Brent futures fell 79 cents, or 0.9%, to settle at $85.75 a barrel, while WTI crude fell 83 cents, or 1.0%, to settle at $82.33.
Hurricane Beryl moved inland and hit Texas, the state that produces the most oil and natural gas among the US states. Oil ports were closed, hundreds of flights were canceled and more than 2.7 million homes and businesses were left without power.
In the Middle East, Gaza ceasefire talks continue under the mediation of Qatar and Egypt. While progress appears to be being made in ongoing negotiations, Oil is starting the week under significant downward price pressure driven by optimism about a ceasefire in Gaza.
Investors were watching how the elections held in England, France, and Iran last week would affect geopolitics and energy policies.

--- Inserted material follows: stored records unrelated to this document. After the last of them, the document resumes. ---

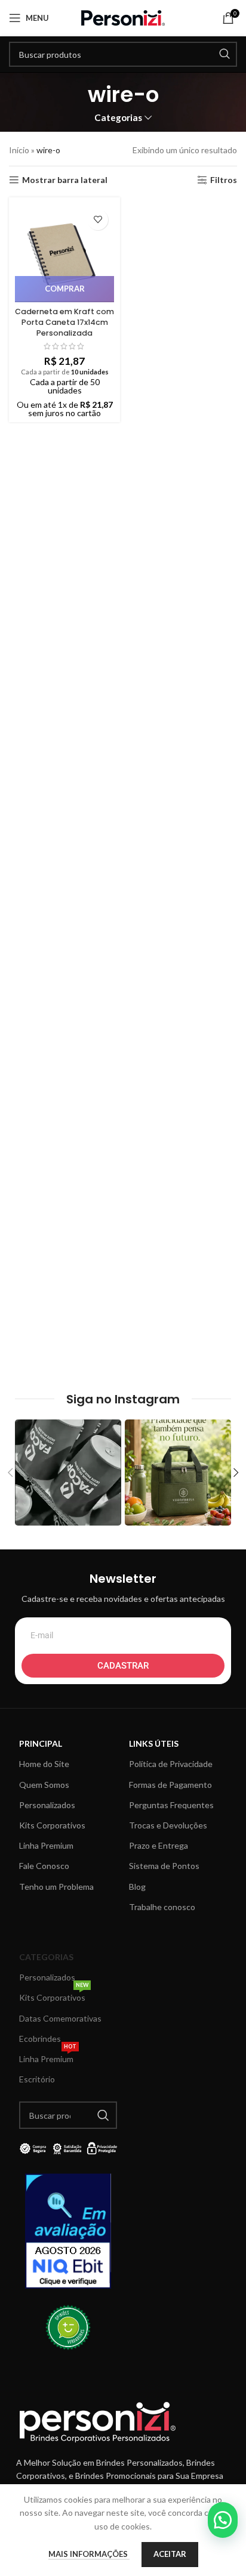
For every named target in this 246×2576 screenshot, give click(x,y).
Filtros (223, 180)
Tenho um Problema (56, 1886)
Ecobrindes (40, 2038)
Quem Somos (44, 1785)
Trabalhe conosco (162, 1907)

The French left has said it wants to run the government but conceded that talks will be difficult and time-consuming after Sunday’s elections thwarted the far-right’s bid for power and parliament was suspended.
In the US, President Joe Biden said he will not give up his re-election campaign as he tries to prevent a possible rebellion by Democrats who worry that the party may lose the White House and Congress in the November 5 US elections.
Crude oil imports in Asia decreased in the first half of 2024 compared to the same period last year due to the decrease in crude oil coming to China, the world’s largest oil importer.
Fuel consumption in India, the world’s third-largest oil consumer, increased by 2.6% annually to 19.99 million metric tons in June. Exports in Germany fell more than expected in May due to weak demand from China, the USA and European countries.
In Kazakhstan, the energy ministry said it would compensate for the oil production that exceeded the OPEC+ quota in the first half of this year by September 2025.
OPEC+ allies together extended most oil production cuts through 2025.
These production cuts led analysts to predict a supply shortfall in the third quarter as summer transportation and air conditioning demand depleted fuel stocks.